The results are shown in Table 1. Comparative Example 2 The same procedure as in Example 1 was carried out except that the temperature of the dive shaft was 370°C and the temperature of the core was 380°C.
The results are shown in Table 1. Comparative Example 3 Except for setting the extruder cylinder temperature to 190℃,
The same procedure as in Example 1 was carried out. The results are shown in Table 1. Comparative Example 4 The same procedure as in Example 1 was carried out except that the temperature of the dive gun was 240° C. and the core was not heated.
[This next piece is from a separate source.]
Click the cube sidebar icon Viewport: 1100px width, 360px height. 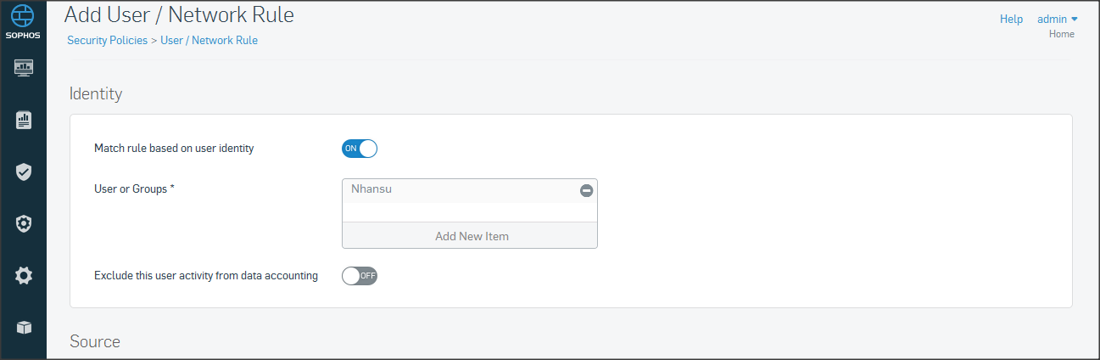(24, 327)
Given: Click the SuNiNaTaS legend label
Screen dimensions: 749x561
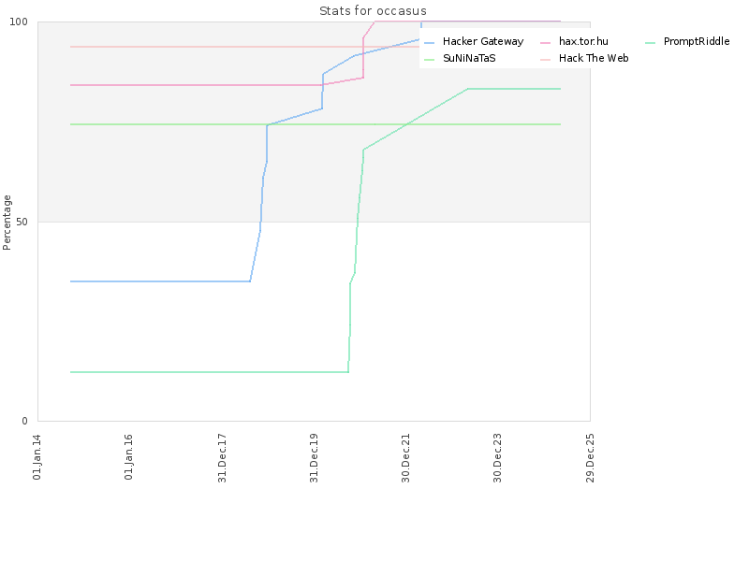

The results are shown in Table 1. Comparative Example 5 The same procedure as in Example 1 was conducted except that the core temperature was 240° C. and the dive bush was not heated.
The results are shown in Table 1. 【table】

[Brief explanation of the drawing]

FIG. 1 is a vertical cross-sectional view of a die body equipped with a blow-forming die of the present invention, and FIG. 2 is a vertical cross-sectional view of the blow-forming die of the present invention. 1... diver, 2... heating device, 3...
Core, 4...Heating device.

Claims (1)

[Claims] 1. A blow molding method for poly-4-methyl-1-pentene, in which poly-4-methyl-1-pentene is
After melting at a temperature of 200-350℃, the temperature of the diverging shaft is 200-350℃, and the temperature of the core is 100-350℃.
Poly 4-methyl-1 characterized by being extruded through blow molding dies independently set at 350°C.
- Penten blow molding method. 2. A blow molding die characterized by comprising a die buttock equipped with a die buttock heating device and a core equipped with a core heating device.